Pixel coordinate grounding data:
----------------------------------------

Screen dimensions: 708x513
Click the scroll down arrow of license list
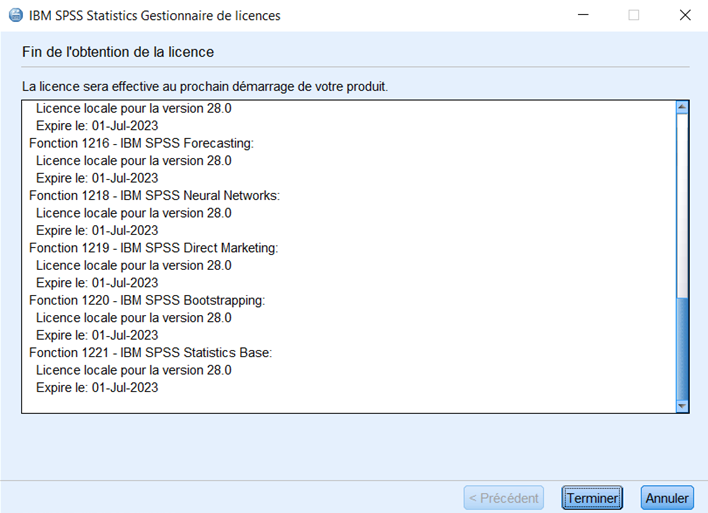pos(682,406)
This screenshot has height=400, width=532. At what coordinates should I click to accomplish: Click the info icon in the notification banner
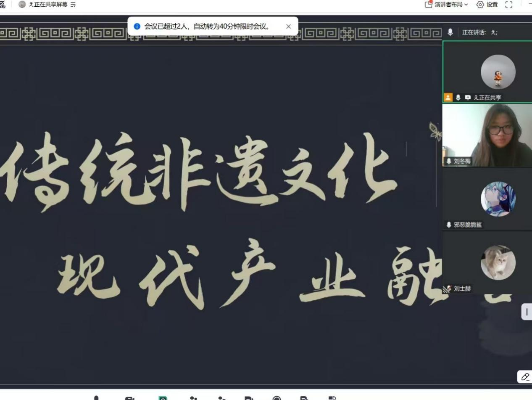click(x=137, y=26)
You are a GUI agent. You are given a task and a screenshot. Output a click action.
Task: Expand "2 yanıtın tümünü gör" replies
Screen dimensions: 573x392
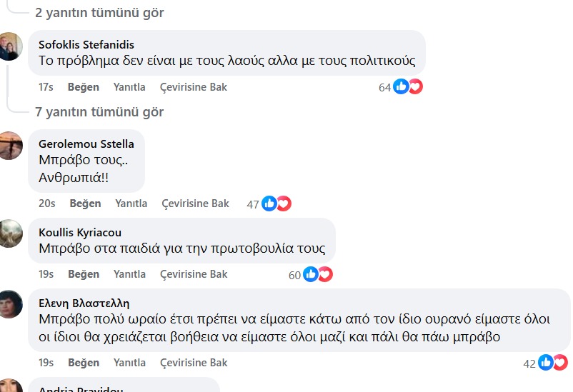click(99, 13)
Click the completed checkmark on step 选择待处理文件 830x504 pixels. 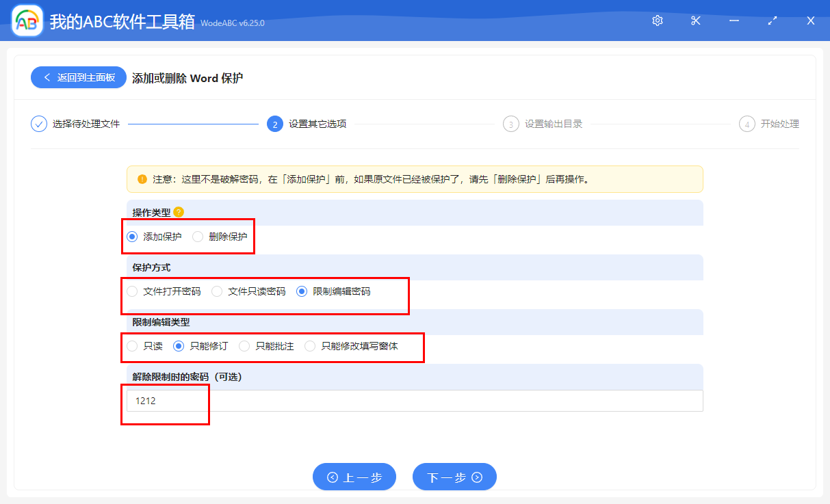(x=38, y=124)
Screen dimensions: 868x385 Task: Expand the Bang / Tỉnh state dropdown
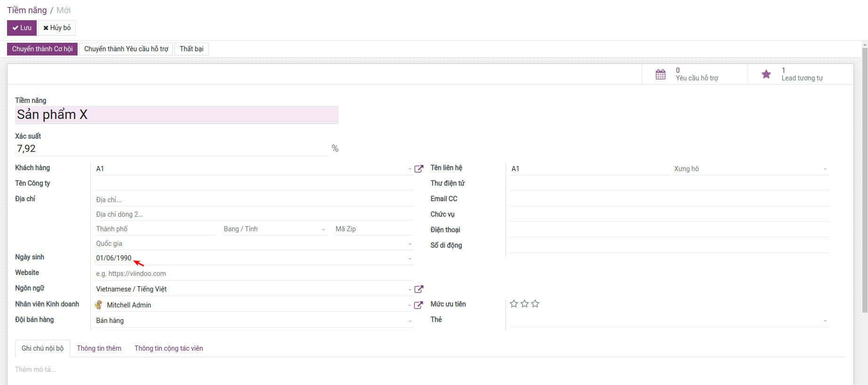tap(323, 229)
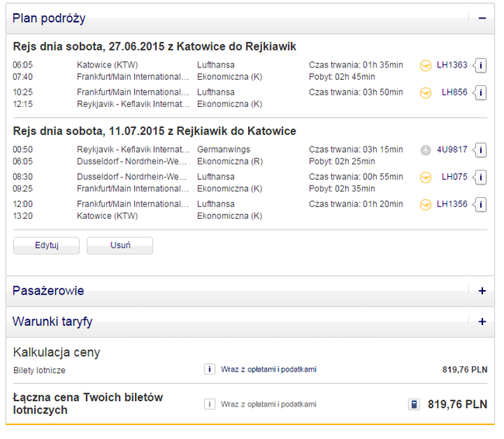Open calculator icon beside total price
This screenshot has height=439, width=504.
[x=415, y=404]
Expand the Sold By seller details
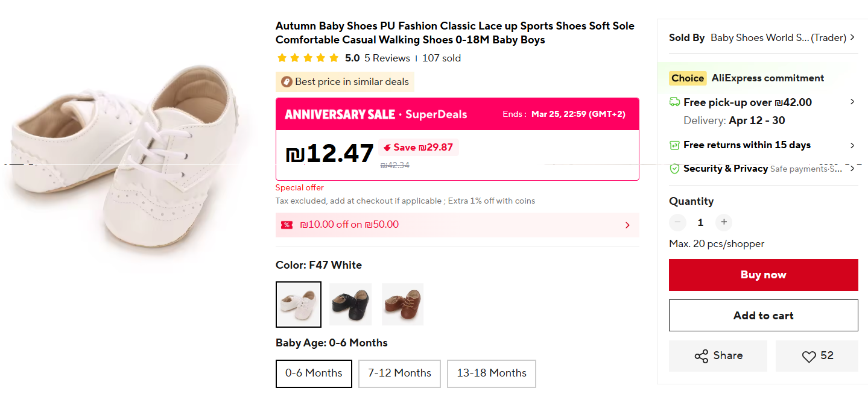 (x=852, y=37)
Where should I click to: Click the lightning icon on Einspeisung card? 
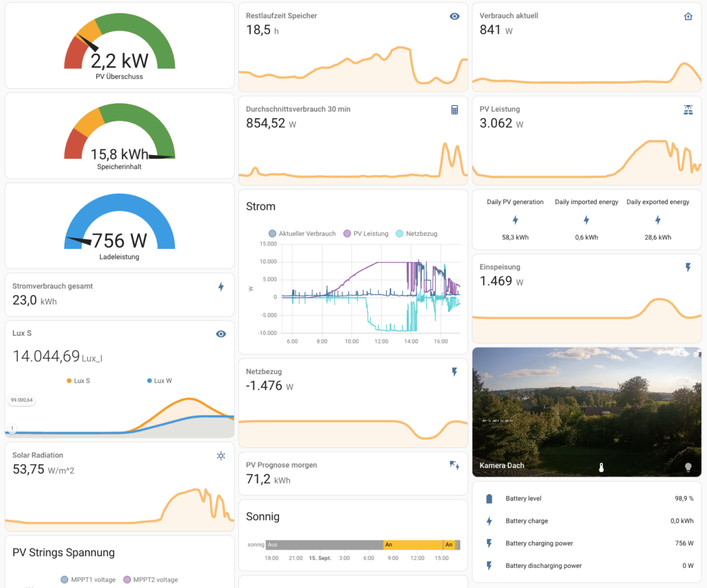point(688,268)
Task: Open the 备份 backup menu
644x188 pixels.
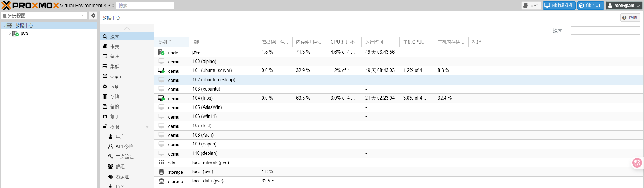Action: coord(115,106)
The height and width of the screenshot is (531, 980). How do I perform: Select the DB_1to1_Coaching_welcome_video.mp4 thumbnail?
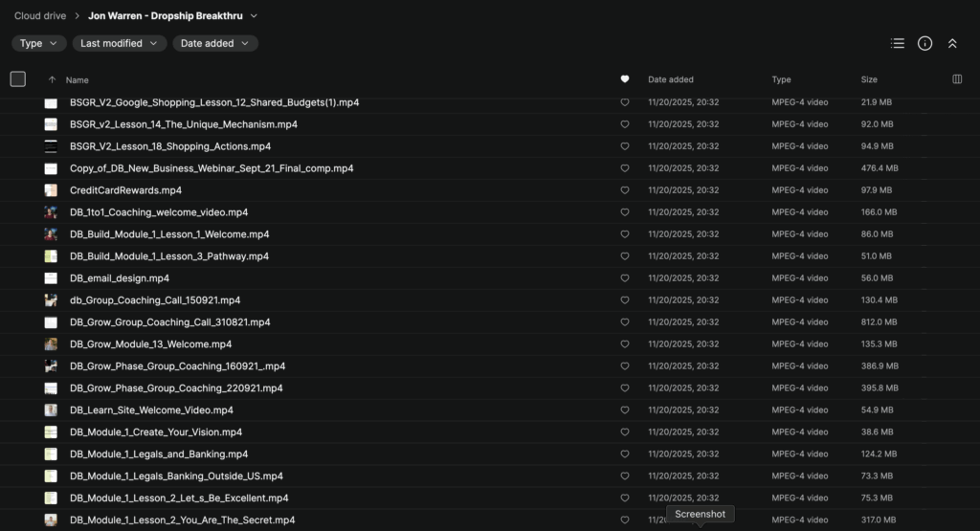(51, 212)
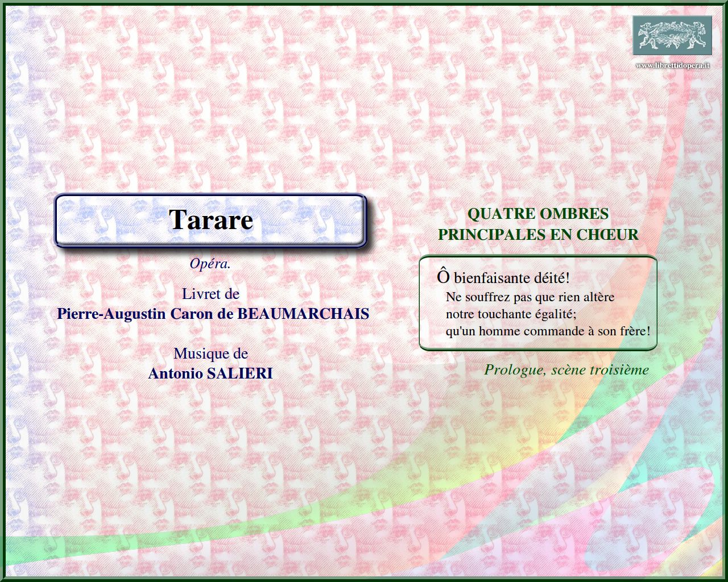Screen dimensions: 728x582
Task: Click the cherubs emblem logo
Action: click(x=672, y=35)
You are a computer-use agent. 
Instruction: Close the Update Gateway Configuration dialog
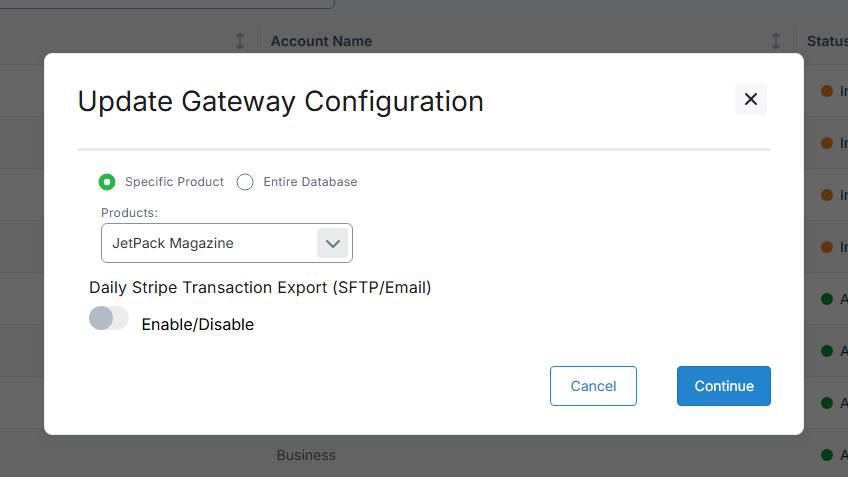click(x=751, y=99)
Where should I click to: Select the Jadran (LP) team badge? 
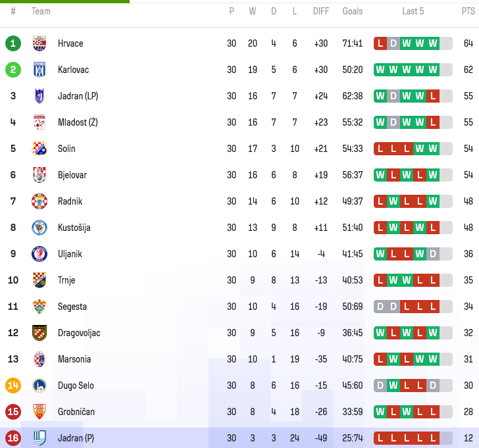click(39, 96)
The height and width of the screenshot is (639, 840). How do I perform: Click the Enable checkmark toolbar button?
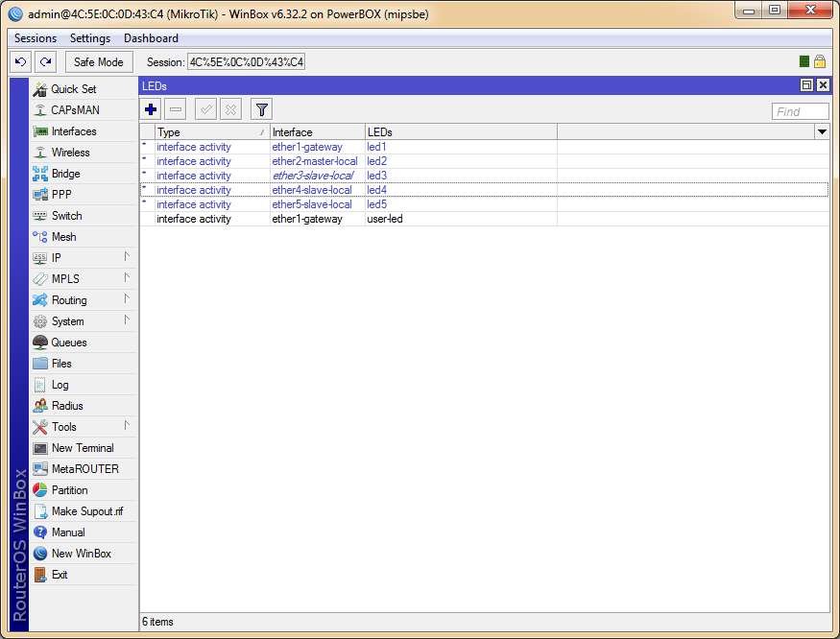point(205,109)
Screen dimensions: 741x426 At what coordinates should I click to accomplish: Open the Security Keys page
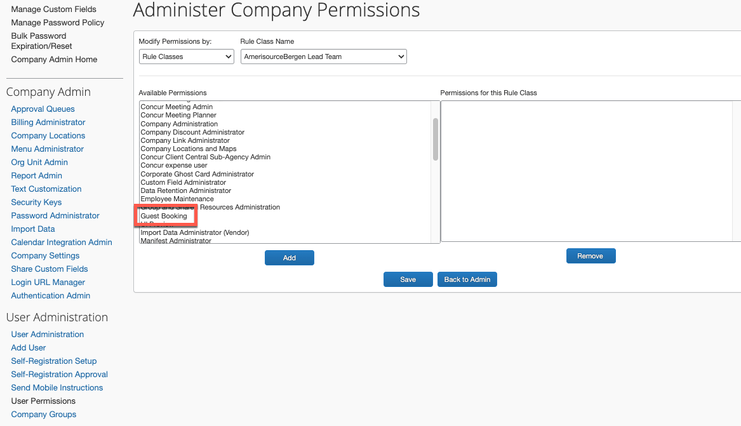(x=36, y=202)
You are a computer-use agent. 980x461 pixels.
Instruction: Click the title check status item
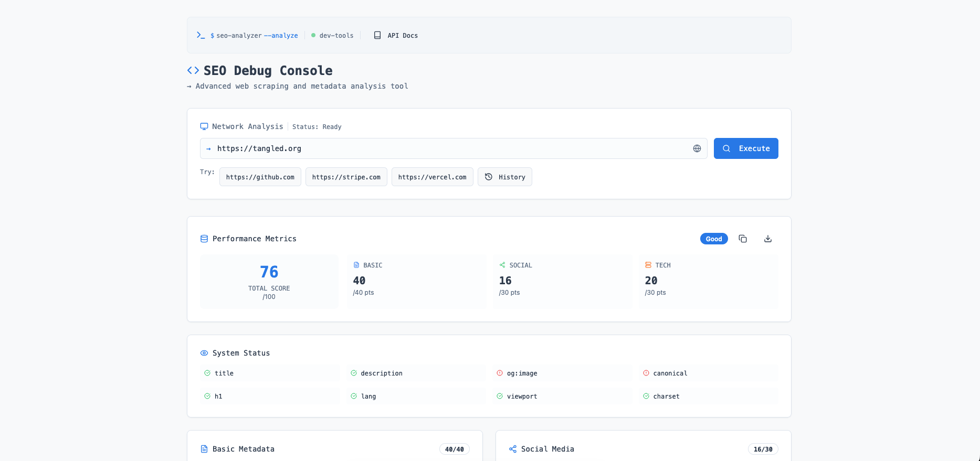224,373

----------------------------------------

> [To do]: For the word "agent", find every line in the data that holds it and copy that line.

> [Exercise response]:
You are a GUI agent. You are given a task and a screenshot. Output a click action.
You are a computer-use agent. 
You are a computer-use agent. 980x461 pixels.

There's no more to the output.